(Collected data)
================

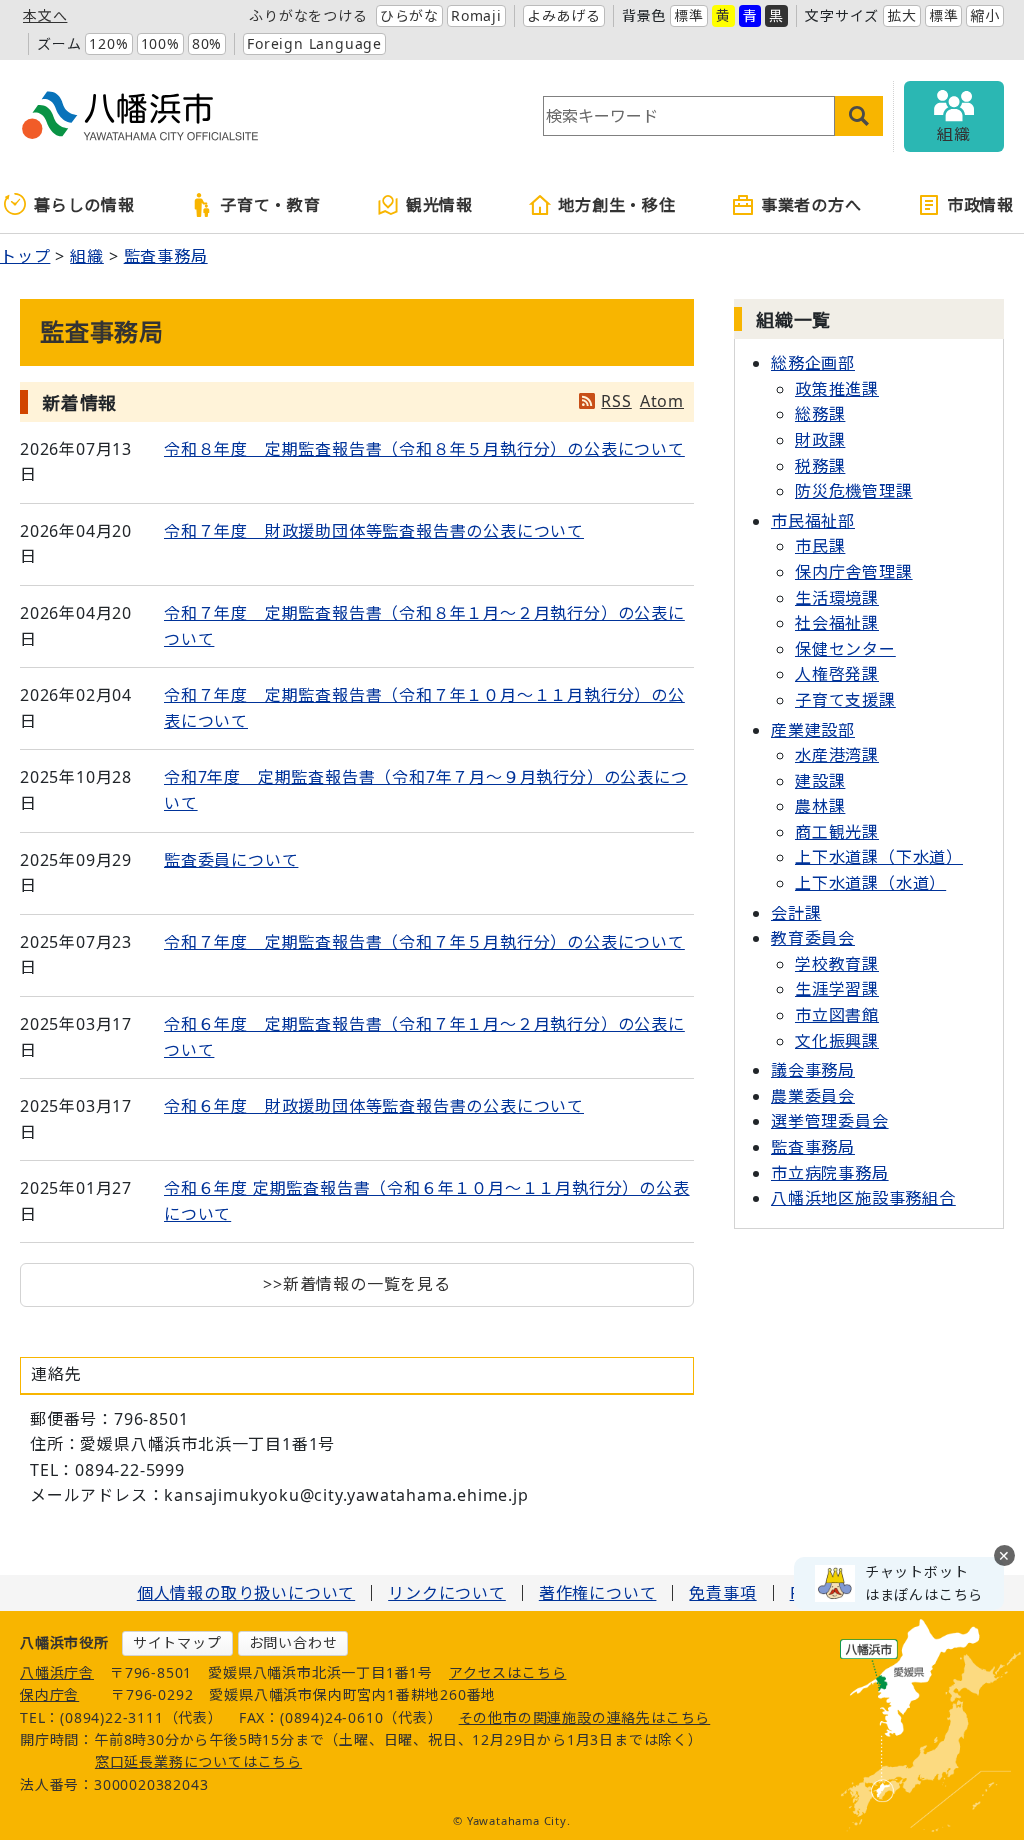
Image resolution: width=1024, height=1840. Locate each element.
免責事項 (722, 1593)
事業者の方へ (811, 205)
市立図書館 (837, 1015)
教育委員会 (813, 938)
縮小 (985, 15)
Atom (662, 401)
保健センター (845, 649)
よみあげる (564, 15)
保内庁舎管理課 (854, 572)
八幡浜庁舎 (57, 1672)
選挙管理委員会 (830, 1121)
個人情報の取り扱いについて (246, 1593)
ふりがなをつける (308, 15)
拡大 (902, 15)
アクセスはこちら (507, 1672)
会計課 (796, 913)
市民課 (820, 546)
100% (160, 43)
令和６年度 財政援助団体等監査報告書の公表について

================

» Instructions for the task: Restate the data above word for word, so that the only difference is the missing pictures.

» Result:
Image resolution: width=1024, height=1840. Locate each element.
免責事項 (722, 1593)
事業者の方へ (811, 205)
市立図書館 (837, 1015)
教育委員会 (813, 938)
縮小 (985, 15)
Atom (662, 401)
保健センター (845, 649)
よみあげる (564, 15)
保内庁舎管理課 (854, 572)
八幡浜庁舎 (57, 1672)
選挙管理委員会 (830, 1121)
個人情報の取り扱いについて (246, 1593)
ふりがなをつける (308, 15)
拡大 (902, 15)
アクセスはこちら (507, 1672)
会計課 (796, 913)
市民課 (820, 546)
100% (160, 43)
令和６年度 財政援助団体等監査報告書の公表について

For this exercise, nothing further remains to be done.